Residual Dense Block

In order to make full use of the feature information and maintain the state of the gradient, Fn performs a skip connection between the \(F_{{{\text{n}},{\text{LF}}}}\) and the output of the previous RDB while the feature map passes through the residual block. By integrating the previous RDB output information with the current RDB output feature, the hierarchical information is guaranteed not to be lost and local residual learning is formed.

  1. (2)

    Global residual learning

Global information integration of RDB can more effectively learn more effective features from previous and current local features, and stabilize the training of a wider network.
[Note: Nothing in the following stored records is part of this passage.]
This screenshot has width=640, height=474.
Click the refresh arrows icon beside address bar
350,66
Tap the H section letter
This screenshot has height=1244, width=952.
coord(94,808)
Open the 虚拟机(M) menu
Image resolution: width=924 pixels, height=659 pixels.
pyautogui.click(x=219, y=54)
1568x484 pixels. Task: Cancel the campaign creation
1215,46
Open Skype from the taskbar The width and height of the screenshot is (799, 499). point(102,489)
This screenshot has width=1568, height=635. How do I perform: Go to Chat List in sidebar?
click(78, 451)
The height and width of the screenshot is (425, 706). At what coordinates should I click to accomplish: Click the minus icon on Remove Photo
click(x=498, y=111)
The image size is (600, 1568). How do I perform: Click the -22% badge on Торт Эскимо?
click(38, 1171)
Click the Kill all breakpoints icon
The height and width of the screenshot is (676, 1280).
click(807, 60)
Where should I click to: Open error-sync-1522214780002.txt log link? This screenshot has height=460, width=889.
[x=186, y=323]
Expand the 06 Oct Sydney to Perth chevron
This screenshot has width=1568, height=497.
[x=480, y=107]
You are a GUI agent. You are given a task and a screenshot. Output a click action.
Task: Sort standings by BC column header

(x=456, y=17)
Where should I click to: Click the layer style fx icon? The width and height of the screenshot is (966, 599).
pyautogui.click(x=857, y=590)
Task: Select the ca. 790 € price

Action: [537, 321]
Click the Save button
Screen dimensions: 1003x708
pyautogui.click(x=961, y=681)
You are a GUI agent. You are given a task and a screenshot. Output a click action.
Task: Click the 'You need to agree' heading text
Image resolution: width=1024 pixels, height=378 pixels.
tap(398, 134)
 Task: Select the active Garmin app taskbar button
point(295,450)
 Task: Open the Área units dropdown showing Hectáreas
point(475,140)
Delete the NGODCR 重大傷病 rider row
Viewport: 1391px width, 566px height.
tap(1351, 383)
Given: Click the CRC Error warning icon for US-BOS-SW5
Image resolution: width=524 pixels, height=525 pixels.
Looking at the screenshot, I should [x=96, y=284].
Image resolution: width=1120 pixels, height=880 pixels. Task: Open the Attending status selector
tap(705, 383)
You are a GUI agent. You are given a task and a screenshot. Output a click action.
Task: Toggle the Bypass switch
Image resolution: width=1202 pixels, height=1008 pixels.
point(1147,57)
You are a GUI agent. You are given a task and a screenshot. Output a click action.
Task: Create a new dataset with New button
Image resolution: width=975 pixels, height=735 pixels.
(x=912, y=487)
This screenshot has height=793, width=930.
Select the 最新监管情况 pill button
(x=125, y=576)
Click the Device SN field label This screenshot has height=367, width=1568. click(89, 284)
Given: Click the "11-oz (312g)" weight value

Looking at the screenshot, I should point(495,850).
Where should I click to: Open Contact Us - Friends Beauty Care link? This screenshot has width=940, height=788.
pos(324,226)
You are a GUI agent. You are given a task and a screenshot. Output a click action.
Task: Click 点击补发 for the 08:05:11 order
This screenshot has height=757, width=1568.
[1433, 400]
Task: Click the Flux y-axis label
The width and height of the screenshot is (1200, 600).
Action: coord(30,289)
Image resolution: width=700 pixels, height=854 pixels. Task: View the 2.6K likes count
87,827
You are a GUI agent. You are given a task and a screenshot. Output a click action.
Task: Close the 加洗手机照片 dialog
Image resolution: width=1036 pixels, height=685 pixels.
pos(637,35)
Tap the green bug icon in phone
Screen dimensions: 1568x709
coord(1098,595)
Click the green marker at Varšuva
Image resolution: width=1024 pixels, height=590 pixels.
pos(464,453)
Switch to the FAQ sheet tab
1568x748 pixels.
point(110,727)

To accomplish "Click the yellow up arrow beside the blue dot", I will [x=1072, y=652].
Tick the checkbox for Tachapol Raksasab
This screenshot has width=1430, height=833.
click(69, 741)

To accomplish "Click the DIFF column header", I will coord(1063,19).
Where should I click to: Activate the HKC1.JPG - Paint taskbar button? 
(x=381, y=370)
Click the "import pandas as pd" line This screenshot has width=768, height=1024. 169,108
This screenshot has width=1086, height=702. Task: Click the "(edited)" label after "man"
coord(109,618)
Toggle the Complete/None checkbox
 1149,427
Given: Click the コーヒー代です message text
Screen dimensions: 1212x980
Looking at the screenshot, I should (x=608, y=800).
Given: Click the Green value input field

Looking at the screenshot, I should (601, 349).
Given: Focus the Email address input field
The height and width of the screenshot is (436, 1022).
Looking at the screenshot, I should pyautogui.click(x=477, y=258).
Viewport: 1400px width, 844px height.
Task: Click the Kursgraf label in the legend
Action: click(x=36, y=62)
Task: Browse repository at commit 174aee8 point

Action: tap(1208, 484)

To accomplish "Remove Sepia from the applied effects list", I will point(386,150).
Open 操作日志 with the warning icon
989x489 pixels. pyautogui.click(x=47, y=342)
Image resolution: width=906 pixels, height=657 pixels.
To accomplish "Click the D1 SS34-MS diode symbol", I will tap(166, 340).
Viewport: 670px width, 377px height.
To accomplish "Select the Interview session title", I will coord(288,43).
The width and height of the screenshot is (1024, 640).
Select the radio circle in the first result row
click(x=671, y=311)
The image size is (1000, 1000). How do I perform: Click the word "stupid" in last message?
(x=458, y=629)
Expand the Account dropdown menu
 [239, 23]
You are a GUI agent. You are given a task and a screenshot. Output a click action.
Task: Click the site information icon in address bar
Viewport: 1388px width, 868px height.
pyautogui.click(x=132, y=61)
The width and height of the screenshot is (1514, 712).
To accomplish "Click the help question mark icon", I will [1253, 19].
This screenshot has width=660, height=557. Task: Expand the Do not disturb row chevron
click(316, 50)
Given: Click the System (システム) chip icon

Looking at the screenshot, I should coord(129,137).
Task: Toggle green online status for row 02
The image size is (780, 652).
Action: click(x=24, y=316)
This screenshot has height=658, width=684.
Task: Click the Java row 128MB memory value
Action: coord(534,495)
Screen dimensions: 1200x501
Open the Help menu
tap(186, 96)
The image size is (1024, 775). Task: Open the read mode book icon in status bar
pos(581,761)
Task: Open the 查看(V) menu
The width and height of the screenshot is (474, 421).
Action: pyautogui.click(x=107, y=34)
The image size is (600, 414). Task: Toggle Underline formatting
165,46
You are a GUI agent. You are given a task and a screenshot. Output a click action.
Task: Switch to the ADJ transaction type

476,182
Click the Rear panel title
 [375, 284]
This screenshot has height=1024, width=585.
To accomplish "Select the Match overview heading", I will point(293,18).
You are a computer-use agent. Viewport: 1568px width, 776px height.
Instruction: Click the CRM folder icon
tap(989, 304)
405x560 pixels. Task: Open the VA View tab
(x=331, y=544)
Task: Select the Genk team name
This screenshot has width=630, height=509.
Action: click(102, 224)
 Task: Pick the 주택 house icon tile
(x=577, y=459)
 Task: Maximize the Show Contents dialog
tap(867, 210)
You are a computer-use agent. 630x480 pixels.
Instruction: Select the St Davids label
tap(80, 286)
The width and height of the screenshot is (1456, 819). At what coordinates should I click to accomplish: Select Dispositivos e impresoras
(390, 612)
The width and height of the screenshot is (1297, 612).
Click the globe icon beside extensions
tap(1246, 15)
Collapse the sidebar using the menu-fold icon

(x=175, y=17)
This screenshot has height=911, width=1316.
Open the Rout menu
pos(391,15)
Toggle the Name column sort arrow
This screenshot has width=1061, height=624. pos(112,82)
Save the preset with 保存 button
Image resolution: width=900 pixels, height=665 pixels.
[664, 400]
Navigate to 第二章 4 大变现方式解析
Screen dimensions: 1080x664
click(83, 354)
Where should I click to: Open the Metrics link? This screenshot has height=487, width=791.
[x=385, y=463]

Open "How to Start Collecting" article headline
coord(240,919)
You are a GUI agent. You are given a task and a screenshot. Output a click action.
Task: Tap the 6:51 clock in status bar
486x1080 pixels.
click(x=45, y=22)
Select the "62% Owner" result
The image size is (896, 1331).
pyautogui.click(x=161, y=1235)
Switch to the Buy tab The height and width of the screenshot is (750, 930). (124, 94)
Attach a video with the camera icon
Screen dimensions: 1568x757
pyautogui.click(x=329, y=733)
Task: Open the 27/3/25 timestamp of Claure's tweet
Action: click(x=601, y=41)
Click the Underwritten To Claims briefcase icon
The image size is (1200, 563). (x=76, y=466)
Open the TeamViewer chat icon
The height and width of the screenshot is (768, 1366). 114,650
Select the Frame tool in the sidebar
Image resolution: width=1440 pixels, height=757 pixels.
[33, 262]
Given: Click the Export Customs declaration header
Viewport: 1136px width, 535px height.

Global Feature Fusion (GFF) splices the output of 8 RDB:

$$F_{{{\text{GF}}}} = H_{{{\text{GFF}}}}^{{}} ([F_{1} ,...,F_{8} ])$$
(4)

HGFF is a composite function composed of 1 × 1 convolution and 3 × 3 convolution. 1 × 1 convolution layer is used to adaptively fuse features of different RDB layers, and then 3 × 3 convolutional layer is introduced to further extract features for global residual learning. While ensuring the deep structure, in order to ensure the maximum information flow between the layers in the network, FDF was obtained by residual connection between the shallow feature F0 and the global fusion feature FGF. Finally, the convolutional layer restored the feature vector to the image, reducing unnecessary content structure and information loss of irrelevant image domain.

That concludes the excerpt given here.